Went down the club and had a game of Through the Mud and the Blood with Rich.
As it was the first time playing the game for both of us I am sure we made mistakes on the rules, so my observations may be a little awry. I had the rule book, and had read the rules, Rich had not, so it is entirely a positive for the ruleset that after a quick explanation by me about the mechanics we both grasped the principles very quickly, and there were very few rules queries.
I played the Bolsheviks, and Rich played the British.
The British deployed on the table and were defending a village. The first turn was pretty non eventful as the snifter card showed up before the Russians. When the Russians did show up the fighting was fierce and bitter. The British were hampered early on by a shortage of ammunition that allowed the Reds to move more freely than they otherwise would have.
In the end the British were reduced to a diminished squad who manfully held the earthworks, and were facing off against a section of Red Guards, who were loitering in some shell holes, and a section of riflemen who managed to sweep around the village to get into a position to assault the earthwork.
And so to the game.
Because this was a test game I set it up so that the section leaders were level 2 and the platoon leaders level 3. In hindsight I should probably have reduced these, as for most of the game the leaders had more iniative than orders to give, and made suppression less of an issue than I would have liked. Perhaps if we were more experienced with the game, and were splitting sections for scouting, sniping, sending runners etc, then there would have been more hard choices.
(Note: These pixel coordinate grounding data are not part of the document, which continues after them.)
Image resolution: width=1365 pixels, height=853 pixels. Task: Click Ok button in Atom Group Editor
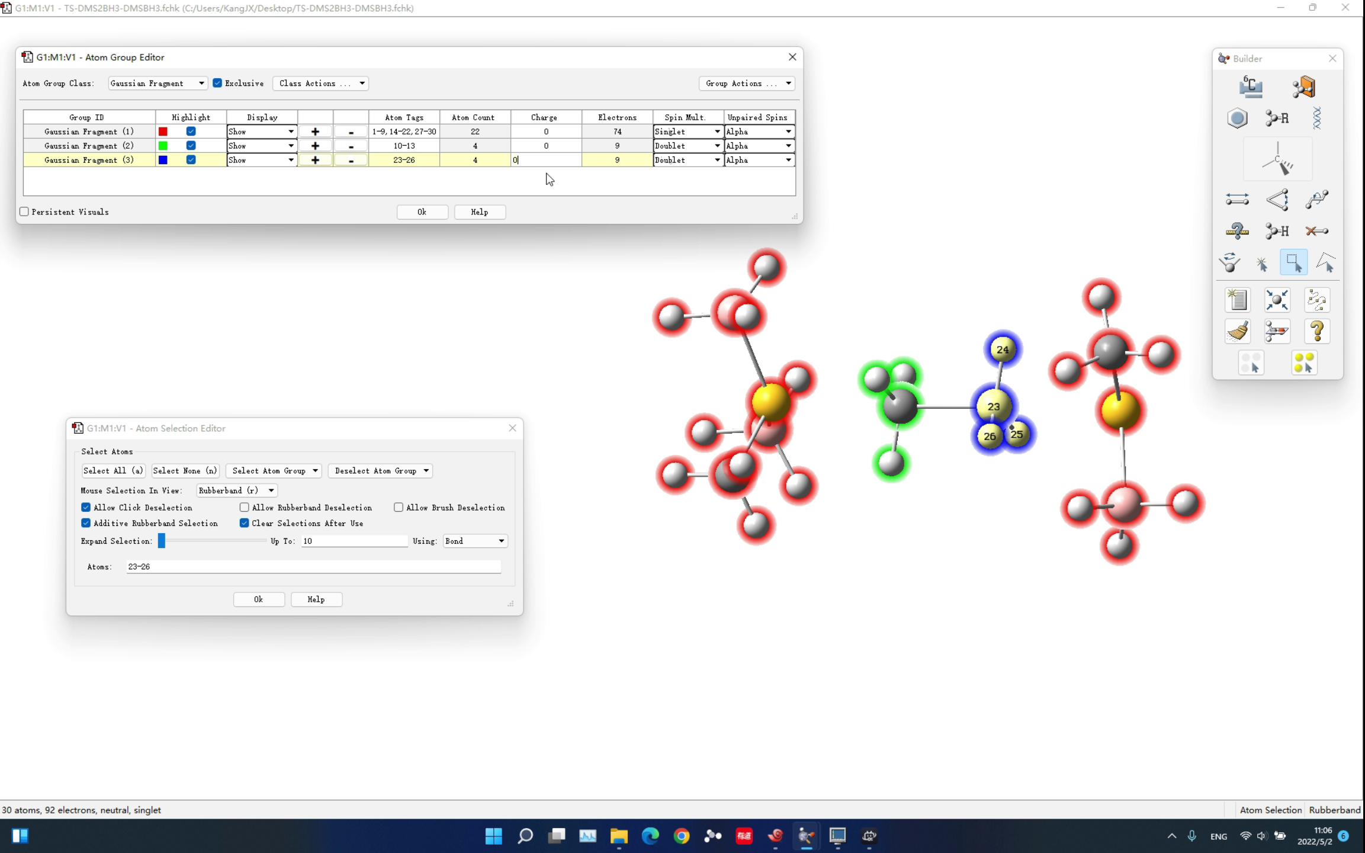tap(422, 211)
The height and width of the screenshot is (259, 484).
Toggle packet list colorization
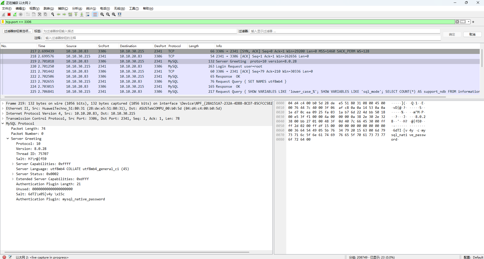tap(95, 14)
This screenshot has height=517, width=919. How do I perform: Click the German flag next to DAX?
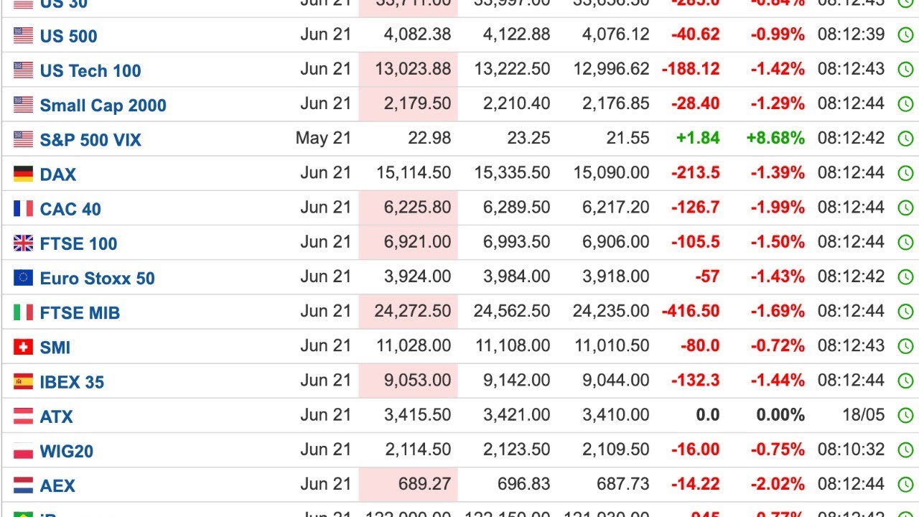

Machine guns were certainly not overpowered, which I liked. True, one of my sections that ran forward to assault over open ground did lose 8 of it's men, and stacked up a heap of suppression, when it was opened upon by a lewis gun and supporting rifle section. But it was fine. And in truth the machine guns were often jammed, and for most turns were chipping off the odd casualty here and there.
We both agreed that we liked the card mechanic for iniative. It keeps both players involved throughout the game turn, and I rather liked that units would often remain static for two or three turns in a row.
All in all it was a good first try for the rules.
And they offered a fun and challenging game.